Wednesday, August 10, 2022

Memories of Places

I took a ride down memory lane last night, I'll write about that trip in a few days, but it got me thinking about places lost to time, and Crestwood Plaza, so I went diving for what I wrote in 2011, which is the following post... 


Places are very important to me. Having an associative memory system I remember a lot from being in places that those memories are tied to. Because of this I hate changes in the places that I know because it disturbs the way I remember the memories there.


With that being so, on Saturday, I decided to go to mall known Crestwood Plaza. Some of my first memories of Saint Louis happened at that mall. As my parents were house searching in October if 1993 we went to the mall and I was shocked. Yes, we had malls in Indianapolis, but there was something about Crestwood Plaza that I loved. The food court was enormous and the mall itself seemed to stretch forever (I just did a Google Earth measurement; it measures at .33 miles).

The food court was located in the basement right next to the Exhilarma which was, quite possibly, gaming overload for me at the time. This arcade was mammothly big and had everything. I went there for many years until it closed in the early 2000's, but I have one special memory in the arcade. In 1998 the day before I got confirmed at my church, the arcade racing game of Sega Super GT was glitched in a way. Instead of being a 3 lap race it was a 40 lap race! 40 laps for just 50 cents. Good times!

In a way this mall eased the transition from Indy to Saint Louis due to just how awesome that mall was. If this mall was any inkling to the future, the future was going to be bright (note to self in the future: Do not let malls dictate omens of the future).

I don't know why I wanted to go to Crestwood Mall on Saturday. I have read in the South County Times that the mall may be razed and rezoned and that shops are disappearing at an alarming rate, but I had not yet seen this for myself. I may have been reading it for two years now, but it wasn't real because how could the most fantastic mall on Earth suffer such a fate?

It was 5:45PM when I arrived at the mall. In my memories of previous Christmas shopping experiences I can remember parking at an extreme premium. There was no thing as a short walk! Saturday though, well, front row parking was readily available. I began to worry what I would find inside. My worries were well-founded and the following picture is one I took:

This may have been the building I remembered but where were the people? Where were the stores? Instead of a mall it looked like a prison with all the metal gates down on the empty stores. I was horrified.

I'm sure everyone has that place from their childhood that is no longer there be it a corner store or a cinema. Time changes, places change, but the ability to accept this varies in people. I was brought to tears at the emptiness of a place that I have so many memories at.
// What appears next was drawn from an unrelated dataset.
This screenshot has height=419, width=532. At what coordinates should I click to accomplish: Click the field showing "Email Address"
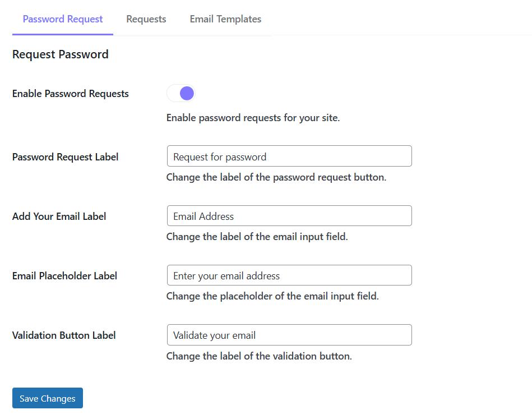[x=289, y=215]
In a way now my memories are tainted as I will remember the people at the mall, but instead of remembering a lively mall with the typical healthy economy atmosphere I will remember a place that is well out of place. There is no avoiding change and change seems to effect us on the spectrum more so. The thing to remember about this is that it can be changes in places like a mall. I have written about this mall as if it were alive, but in all reality it is just a building that opened in 1967. To me though, as with all places I visit, it is the ties between what is and what was. I have always had a challenge when places close or get torn down because in a way the memories there get closed or torn down too. Sure, the memories are still there, but instead of being memories that are experienced in video form in 3D they sort of get filed into an encyclopedia in my mind that simply states that "memory happened".

What will the future hold for Crestwood Plaza, now known as Crestwood Court? I don't know officially, but from my phone's picture it doesn't look good. I don't know what happened to it, or where the stores went, nor do I care really because the only thing I know is it happened. In a way it feels if all that enthusiasm I felt as an awe-struck 10 year old back in 1993 is gone. The place that helped bridge the move, which was a big deal, is being lost to time. It may not be alive, but it feels as if I have lost a relative that always made me feel at ease.